Performance Trade-offs & Optimization¶
Overview¶
Using Tesseracts adds overhead to your computations through:
Container startup (~2s) — One-time cost when starting a containerized Tesseract.
HTTP communication (~2.5ms locally, up to ~50-100ms+ in cloud setups) — Request/response handling per call.
Data transfer — Moving data between client and server (depends on data size and network bandwidth).
Data serialization — Encoding arrays for transport (depends on data size and encoding format).
Framework overhead (~0.5ms) — Internal machinery, schema processing. Present even in non-containerized mode.

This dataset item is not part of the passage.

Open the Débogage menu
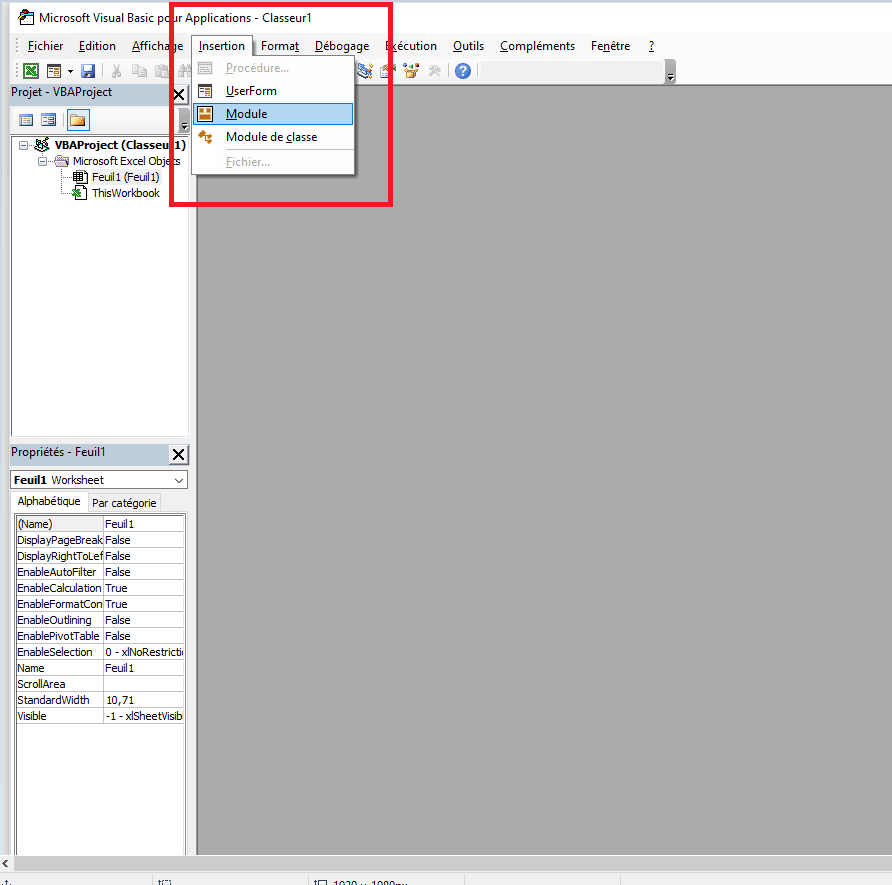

For workloads where computations take seconds or longer, total overhead is typically negligible. See the rules of thumb for guidance on which overhead sources dominate for different workloads.
Note
Tesseract is not a high-performance RPC framework. If your workload requires microsecond latency or millions of calls per second, consider a more traditional RPC framework.

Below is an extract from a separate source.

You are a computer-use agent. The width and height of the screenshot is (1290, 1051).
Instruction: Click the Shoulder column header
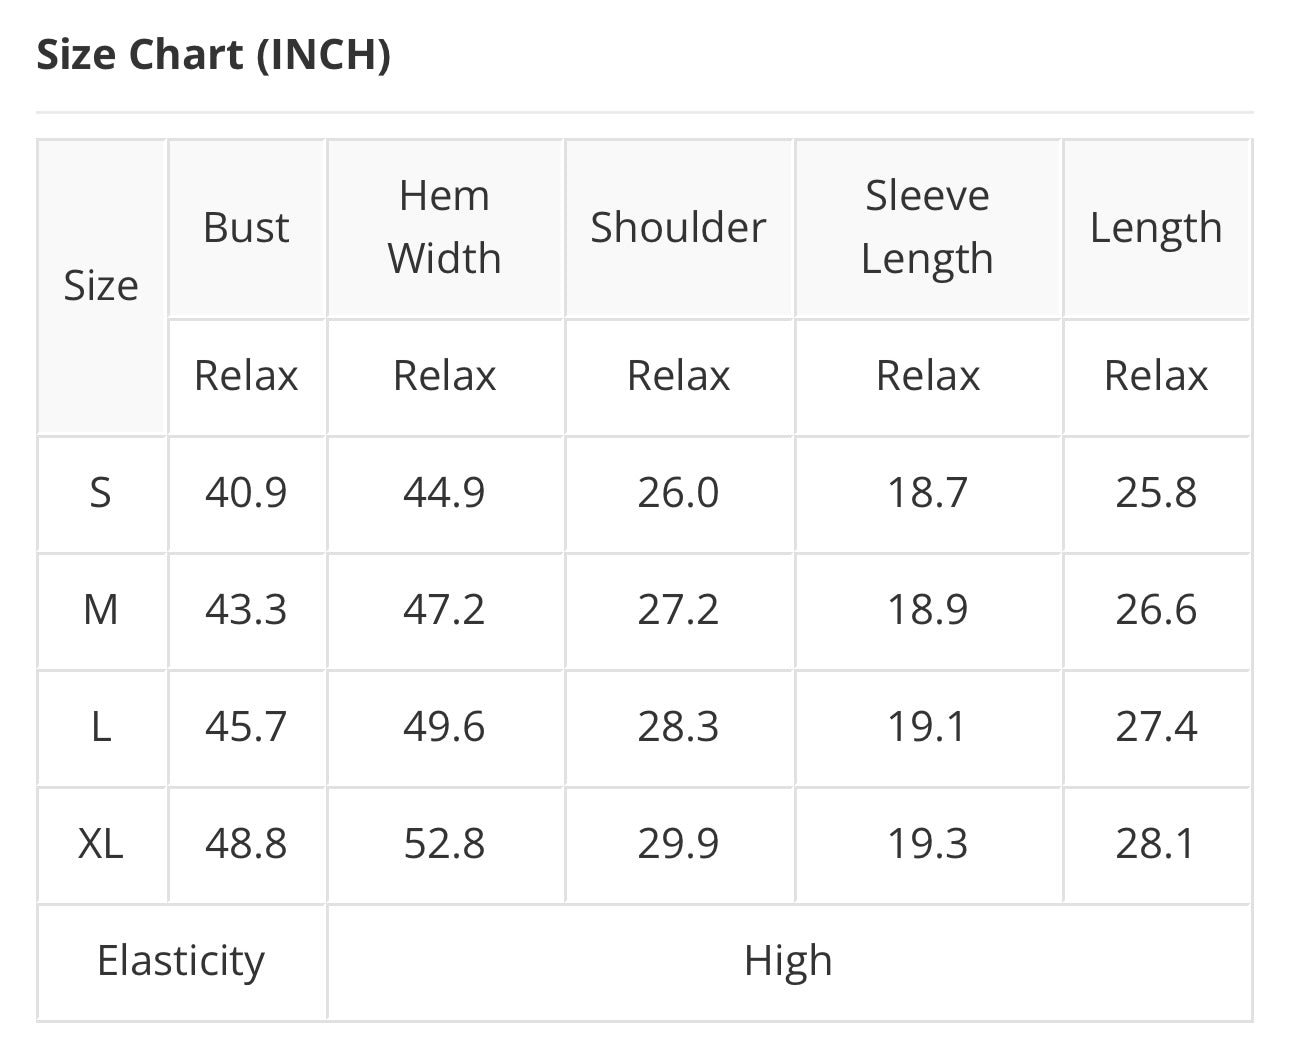[x=678, y=228]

Example scenario: Locally hosted Tesseract¶
Benchmarking scenario¶
The numbers and figures on this page are based on benchmarks run under a specific scenario. This scenario represents a best-case baseline for Tesseract overhead: it minimizes network latency and container virtualization costs, so the numbers isolate framework overhead rather than infrastructure overhead.

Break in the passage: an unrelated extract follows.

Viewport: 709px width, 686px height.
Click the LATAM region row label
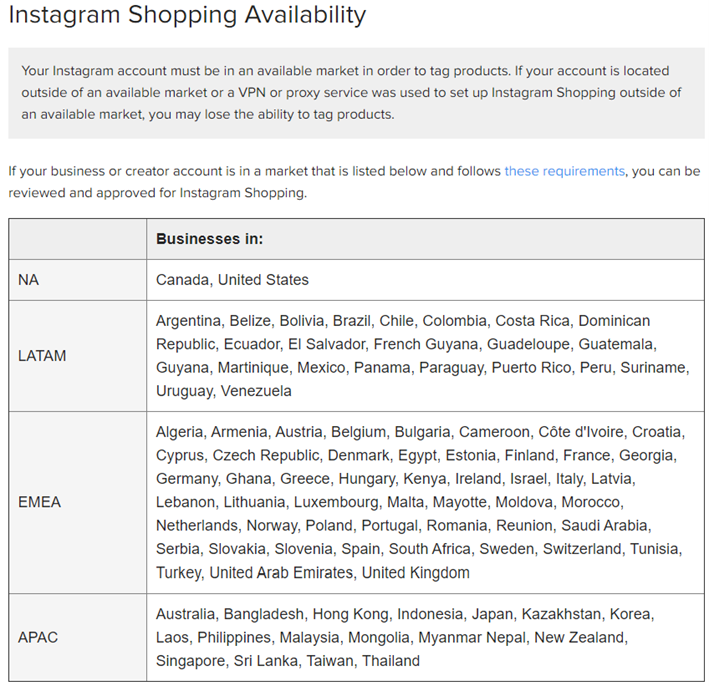click(42, 356)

Bare-metal Linux Docker (no Docker Desktop virtualization)
Loopback networking (Tesseract running on the same machine as the client)
Local SSD for binref disk I/O
All arrays are float64
Your numbers will differ depending on your setup. In particular:
Docker Desktop (macOS/Windows) adds a virtualization layer, increasing container startup time and HTTP latency, and decreasing raw performance.
Remote Tesseracts make network latency and bandwidth the dominant cost for HTTP mode — compact encodings (base64, binref) matter even more.
Network-attached storage for binref can be significantly slower than local SSD.
Benchmark with representative inputs to understand the trade-offs for your use case.
The right interaction mode depends on your workload¶
Warning
Advice in this section is specific to the benchmarking scenario described above. Your mileage will vary based on your setup and workload.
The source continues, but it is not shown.